The Turk is indeed a strange product. He hopes always to persuade the foreigner into adopting his own views. More than once I was told in Constantinople that there had been no massacres in Macedonia this year, and that the country, especially in the vilayet of Monastir, was quite quiet!

General Tzontcheff in Macedonia.

The Turkish Burial-ground at Scutari, Asia Minor.

I went there, and discovered the exact opposite to be the case. In Constantinople also I was strongly persuaded, by interested persons, not to go to Macedonia; but I went, and I saw things that it was not intended that I should see.

I had travelled all through the Balkans in order to learn the real truth, and I did not intend to miss out Macedonia. Turkey, of course, makes capital out of the fact that the Vlachs, or Roumanian population, are between the devil and the deep sea. These unfortunate Macedo-Roumanians live under the cross fire of Greek and Bulgar, each of whom claims the right to save their souls. The Turks point—and perhaps justly—to this fact as one of the chief causes of the present disturbed state of Macedonia. The Turk pretends to be asleep, and to disregard the intrigues of the other Powers, but the fact is that he is very wide awake, and knows quite well that hostilities must break out at a very early date. Only he is misled by Germany, alarmed by a bogey put forward by Austria and Italy, and a little afraid, at times, of British protests.

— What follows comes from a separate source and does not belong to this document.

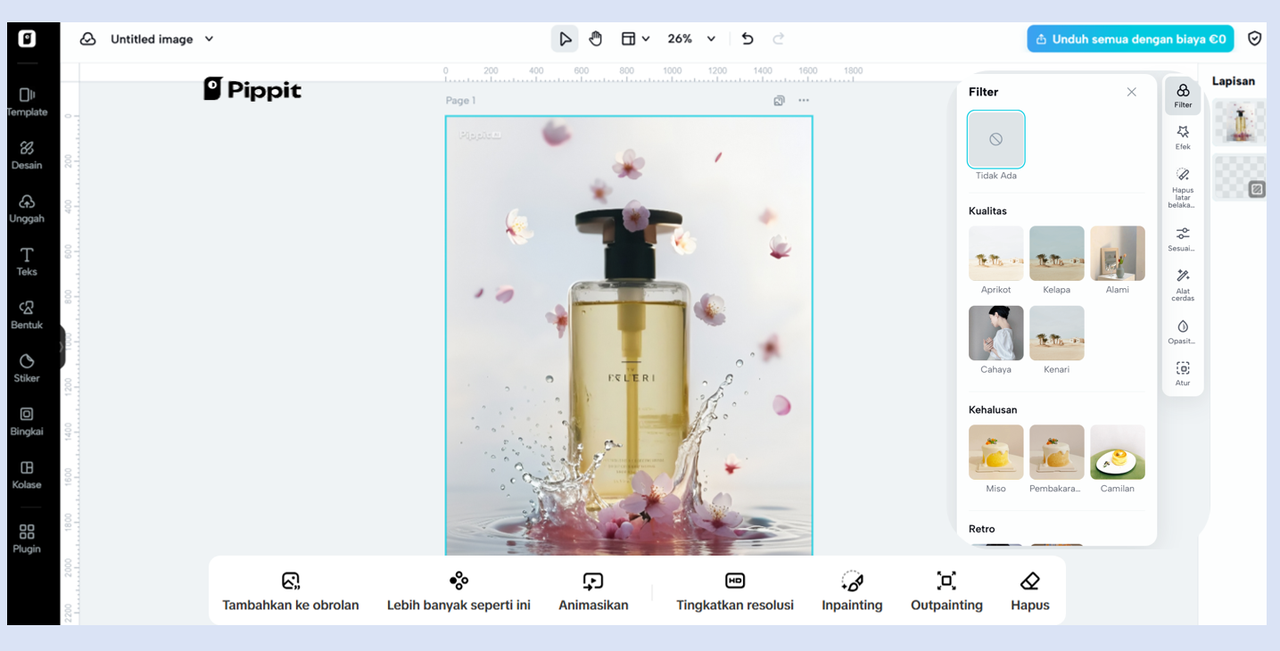Close the Filter panel
This screenshot has width=1280, height=651.
click(1131, 92)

There remains Roumania. Her attitude is a very serious consideration in discussing the immediate future of the Balkans.

In Bucharest I found that, although a Federation of the Balkan States would be welcomed, yet one fact is still remembered. In 1888, when the Bulgarians offered the crown of Bulgaria to King Charles of Roumania, as the first step towards a Federation, both Russia and Austria opposed it so strongly that the King was unable to accept. Roumania’s position towards Macedonia is now one of armed inactivity. Though the Macedo-Roumanians are slaughtered by the Greek bands, Roumania is compelled to stay her hand and offer no defence, because alone and unaided, her protest would be worse than useless.